Originally Posted by musicheaven
I did get some from them and it's convertible to other formats, you don't loose gapless by converting it. I have some MP3, MP4a AAC files as well I believe pretty much all kind of formats which none of them played without that one second delay so this seems to be an expected behavior. I believe the DX50 had no problems recognizing them so far I can play them all, the only file format I can't play on my iPhone are the FLACS which I also have on the DX50 and they play just fine in the RockBox iPod 5th Gen no gaps whatsoever there. So as you can see I was shocked to see that we needed to set the gapless function on the player I thought that came out of the box like the latest Apple products. Anyway Let's not spend much time on that I believe we have extended the subject ad nauseum. I am not going to loose sleep over gapless.
I take a different view on gapless. If it doesn't work, the player is usless to me. Total dealbreaker. So I would lose plenty of sleep over it. Had a bought a Colorfly C3 without first reading up on it her on Head-Fi, it would have been in the trash can within minutes, which is exactly where the Oppo player I bought a few years ago went when it refused to play gapless.
However, I'm only concerned with FLAC (and I suppose WAV) files.
I believe the formats you mention above (mp3, mp4, AAC) are all lossy formats. Most of them do not have native support for gapless. I know mp3 did not when it was deveoped. Some time later, new codecs were released that support gapless mp3s. To get gapless mp3 playback, the files must be encoded with a specific codec that supports gapless, and then played back with a player (or plugin) that supports that codec. I didn't pay much attention to it because I very rarely use lossy formats.
As I said, I use only FLAC and occasionally WAV files. If I receive files in another format (like APE or SHN, which I consider long dead formats), I immediately convert them to FLAC. FLAC has native gapless support (as any format should if it's truly a lossless format). So there is no reason for any competently designed player to have difficulty playing those files back without adding gaps between tracks.

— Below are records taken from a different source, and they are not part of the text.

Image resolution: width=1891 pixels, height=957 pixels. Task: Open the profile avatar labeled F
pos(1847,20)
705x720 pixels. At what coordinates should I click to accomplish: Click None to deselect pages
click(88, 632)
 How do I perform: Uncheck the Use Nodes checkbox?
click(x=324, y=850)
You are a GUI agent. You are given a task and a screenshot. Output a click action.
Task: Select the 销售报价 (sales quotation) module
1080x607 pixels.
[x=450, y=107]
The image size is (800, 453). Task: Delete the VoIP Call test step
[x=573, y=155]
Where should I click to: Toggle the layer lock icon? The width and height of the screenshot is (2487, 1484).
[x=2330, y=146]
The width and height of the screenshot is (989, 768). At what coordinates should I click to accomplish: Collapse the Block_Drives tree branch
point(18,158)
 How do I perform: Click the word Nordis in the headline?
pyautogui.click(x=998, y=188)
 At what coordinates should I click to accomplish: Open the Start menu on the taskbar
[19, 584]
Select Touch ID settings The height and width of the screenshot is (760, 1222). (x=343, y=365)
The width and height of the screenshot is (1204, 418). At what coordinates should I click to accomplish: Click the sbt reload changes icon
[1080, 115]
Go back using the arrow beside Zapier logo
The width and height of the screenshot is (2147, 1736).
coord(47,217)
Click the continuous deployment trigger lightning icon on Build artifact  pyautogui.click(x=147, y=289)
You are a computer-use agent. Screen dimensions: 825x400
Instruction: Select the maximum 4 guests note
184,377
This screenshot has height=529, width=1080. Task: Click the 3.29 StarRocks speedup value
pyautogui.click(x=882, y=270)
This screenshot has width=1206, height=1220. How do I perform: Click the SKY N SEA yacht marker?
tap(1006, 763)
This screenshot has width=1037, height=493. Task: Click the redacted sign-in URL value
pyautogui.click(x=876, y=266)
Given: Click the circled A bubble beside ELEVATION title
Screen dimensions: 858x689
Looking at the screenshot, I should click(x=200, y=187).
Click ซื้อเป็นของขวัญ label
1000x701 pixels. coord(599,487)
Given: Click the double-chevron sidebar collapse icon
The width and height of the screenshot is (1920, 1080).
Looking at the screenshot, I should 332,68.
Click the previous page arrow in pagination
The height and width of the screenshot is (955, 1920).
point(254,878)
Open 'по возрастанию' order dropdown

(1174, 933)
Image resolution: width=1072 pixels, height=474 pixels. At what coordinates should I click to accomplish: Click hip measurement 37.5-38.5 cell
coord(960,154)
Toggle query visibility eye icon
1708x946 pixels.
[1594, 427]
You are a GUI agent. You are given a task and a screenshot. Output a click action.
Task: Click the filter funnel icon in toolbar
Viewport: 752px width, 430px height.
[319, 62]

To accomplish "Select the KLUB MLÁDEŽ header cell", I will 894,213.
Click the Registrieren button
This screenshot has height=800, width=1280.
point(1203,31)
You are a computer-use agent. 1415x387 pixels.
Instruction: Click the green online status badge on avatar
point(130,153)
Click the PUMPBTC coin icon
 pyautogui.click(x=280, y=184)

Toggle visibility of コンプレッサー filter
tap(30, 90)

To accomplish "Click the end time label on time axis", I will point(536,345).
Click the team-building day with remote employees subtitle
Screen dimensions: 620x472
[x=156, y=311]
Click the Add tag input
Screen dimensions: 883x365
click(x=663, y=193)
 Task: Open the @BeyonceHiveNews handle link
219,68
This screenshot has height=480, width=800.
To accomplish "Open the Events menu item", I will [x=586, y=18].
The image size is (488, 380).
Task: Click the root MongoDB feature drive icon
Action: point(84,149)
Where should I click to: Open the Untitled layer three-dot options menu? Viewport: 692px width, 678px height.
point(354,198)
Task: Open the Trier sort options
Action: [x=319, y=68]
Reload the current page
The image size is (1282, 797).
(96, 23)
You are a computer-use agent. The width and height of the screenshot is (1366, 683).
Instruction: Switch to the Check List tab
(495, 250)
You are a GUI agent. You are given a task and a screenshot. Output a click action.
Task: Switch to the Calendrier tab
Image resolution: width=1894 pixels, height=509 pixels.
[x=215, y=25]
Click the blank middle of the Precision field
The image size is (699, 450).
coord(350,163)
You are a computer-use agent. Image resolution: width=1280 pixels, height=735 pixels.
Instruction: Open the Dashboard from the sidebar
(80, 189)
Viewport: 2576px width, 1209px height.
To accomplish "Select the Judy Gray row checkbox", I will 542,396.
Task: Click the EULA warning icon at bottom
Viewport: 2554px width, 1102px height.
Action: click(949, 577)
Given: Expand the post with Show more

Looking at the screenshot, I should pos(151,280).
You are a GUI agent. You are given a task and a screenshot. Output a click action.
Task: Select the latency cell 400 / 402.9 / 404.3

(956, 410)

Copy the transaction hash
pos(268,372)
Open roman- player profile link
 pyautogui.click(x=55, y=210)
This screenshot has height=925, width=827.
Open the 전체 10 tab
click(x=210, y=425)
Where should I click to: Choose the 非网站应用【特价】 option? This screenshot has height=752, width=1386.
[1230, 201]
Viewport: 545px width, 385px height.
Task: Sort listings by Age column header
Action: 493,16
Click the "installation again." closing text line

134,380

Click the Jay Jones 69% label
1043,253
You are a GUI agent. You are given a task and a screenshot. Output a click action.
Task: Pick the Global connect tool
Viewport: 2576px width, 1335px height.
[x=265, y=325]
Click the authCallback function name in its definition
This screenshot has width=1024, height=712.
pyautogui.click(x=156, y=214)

I think what may be going on with the files you bought on iTunes is due to the conversion process. If you converted those proprietary Apple format files to another file format (like FLAC or mp3), the gaps may have been caused by the software you used to perform the conversion. You state above that "you don't lose gapless by converting," but what makes you so sure of that? If you're converting from any file format to mp3, the resulting mp3 files will probably have gaps (unless the encoder specifically supports gapless mp3 encoding).